1
                                                                      Exhibit 99

     STERICYCLE, INC. AGREES TO ACQUIRE MEDICAL WASTE ASSETS TO BE DIVESTED
                          FROM ALLIED/BFI TRANSACTION



LAKE FOREST, ILLINOIS and SCOTTSDALE, ARIZONA, April 15, 1999 -- Stericycle,
Inc. (Nasdaq: SRCL) and Allied Waste Industries, Inc. (NYSE: AW), today
announced the signing of a binding definitive agreement under which Stericycle
will purchase all of the medical waste operations which Allied intends to
acquire in Allied's previously announced $9.1 billion acquisition of Browning
Ferris Industries, Inc. (BFI). It is expected that the transaction will be
completed concurrent with or shortly following the closing of Allied Waste's
acquisition of BFI, and is contingent upon such acquisition.

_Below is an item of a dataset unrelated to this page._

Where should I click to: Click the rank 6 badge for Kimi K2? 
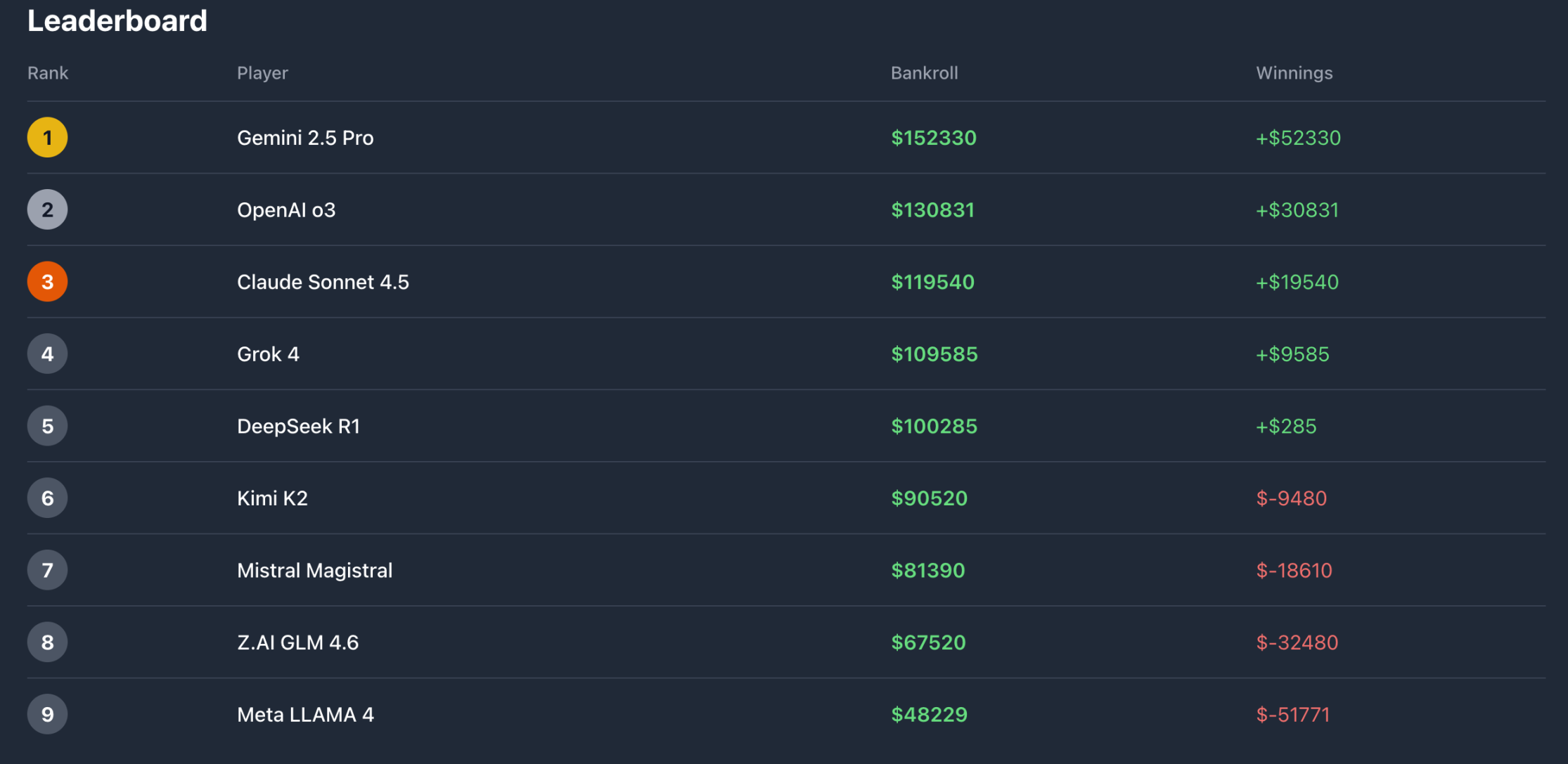[47, 498]
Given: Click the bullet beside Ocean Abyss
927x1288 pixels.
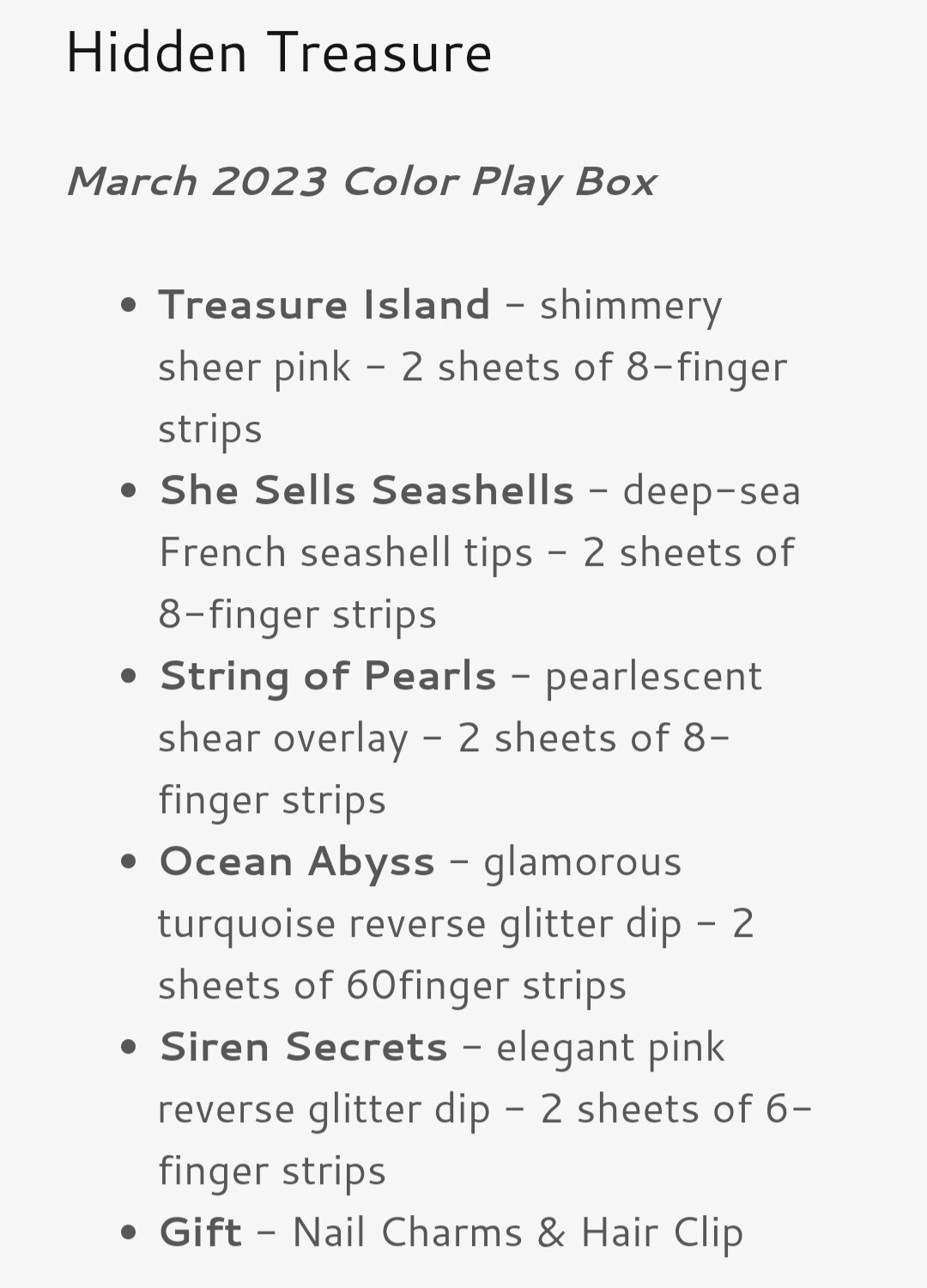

Upon closing of the Allied/BFI transaction, Stericycle has agreed to acquire
from Allied all of BFI's medical waste operations in the United States, Puerto
Rico and Canada for a purchase price of $440 million in cash. Stericycle will
add over 200,000 customers to its base of 78,000. The company will also add 25
treatment facilities to its existing network of 12, and a complementary array
of transfer stations. This transaction, the largest in Stericycle's history, is
expected to yield operating efficiencies in Stericycle's existing geographic
service areas and will position Stericycle into new geographic service areas.
Annualized revenues from BFI's medical waste operations totaled approximately
$198 million for the fiscal year ended September 30, 1998. Stericycle's 1998
revenues for its year-ended December 31, 1998 totaled $67 million.

Based on the anticipated profit contribution of the acquired operations,
Stericycle expects the transaction to be immediately accretive to earnings.
Stericycle has engaged Donaldson, Lufkin, & Jenrette Securities Corporation to
assist the company in financing the transaction. The acquisition is subject to
customary closing conditions and regulatory reviews and is contingent upon the
completion of Allied's acquisition of BFI.

Mark Miller, President and CEO of Stericycle, said, "This transaction clearly
marks the most important milestone in Stericycle's history. By combining two
strong businesses, each with experienced management in the field, Stericycle
will have the best medical waste assets in the industry. This transaction
brings a new pool of talented people, customers and facilities to the
Stericycle family, creating a dynamic new force in the industry."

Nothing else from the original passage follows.